- USING THE INFORMATION
1. Based on the text on caring for a child's teeth, mark each statement yes or no and quote the exact words that settle it: (a) daily brushing should begin when the first tooth erupts; (b) brushing once a day is recommended; (c) a fluoride toothpaste should be used before the child can rinse and spit.
2. According to the text on caring for a child's teeth, what ingredient do baby wipes like Spiffies contain?
3. Summarize the text on caring for a child's teeth in two sentences.

- DOCUMENT SEGMENT
· · · · ·
Care for your child's teeth
Begin daily brushing as soon as your child's first tooth erupts. Prior to the eruption of the teeth it is very important to wipe the gum pads and the tongue. By constantly doing this you will get your child used to having something done to their mouth and they will assume it is a natural part of life. You can use baby wipes like Spiffies which contain Xylitol to help clean. Babies usually love this and are very compliant. As your child gets older you can start to integrate toothpastes into your daily routine. Brush at least twice daily. You should use no more that a pea sized amount of toothpaste. Until your child is able to rinse and spit you should use a children's toothpaste that does not contain fluoride like Toms of Maine or Baby Oragel. When your child gets a little older you can move into regular toothpastes and even fluoride rinses.
· · · · ·
- MATERIAL PROVIDED
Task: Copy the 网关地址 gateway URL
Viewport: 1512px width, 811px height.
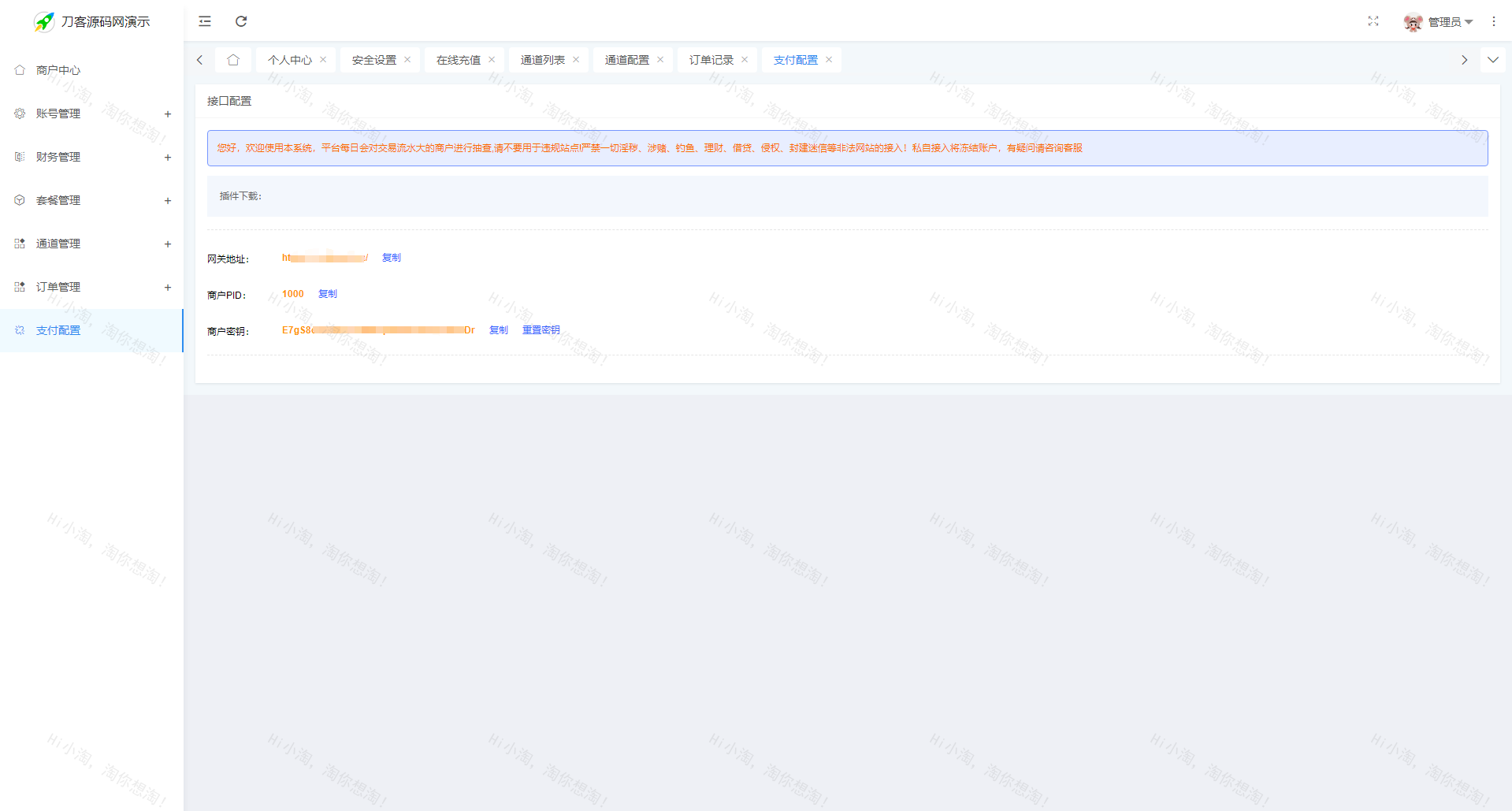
· · · · ·
- ANSWERS FOR THE TASKS
1.
(a) Yes: "Begin daily brushing as soon as your child's first tooth erupts."
(b) No: "Brush at least twice daily."
(c) No: "Until your child is able to rinse and spit you should use a children's toothpaste that does not contain fluoride like Toms of Maine or Baby Oragel."

2. Xylitol.

3. Before the teeth erupt, the gum pads and tongue should be wiped, for example with Xylitol wipes, and daily brushing should begin once the first tooth erupts. As the child gets older, toothpaste is added: brush at least twice daily with a pea-sized amount, use a fluoride-free children's toothpaste until the child can rinse and spit, and later move to regular toothpastes and fluoride rinses.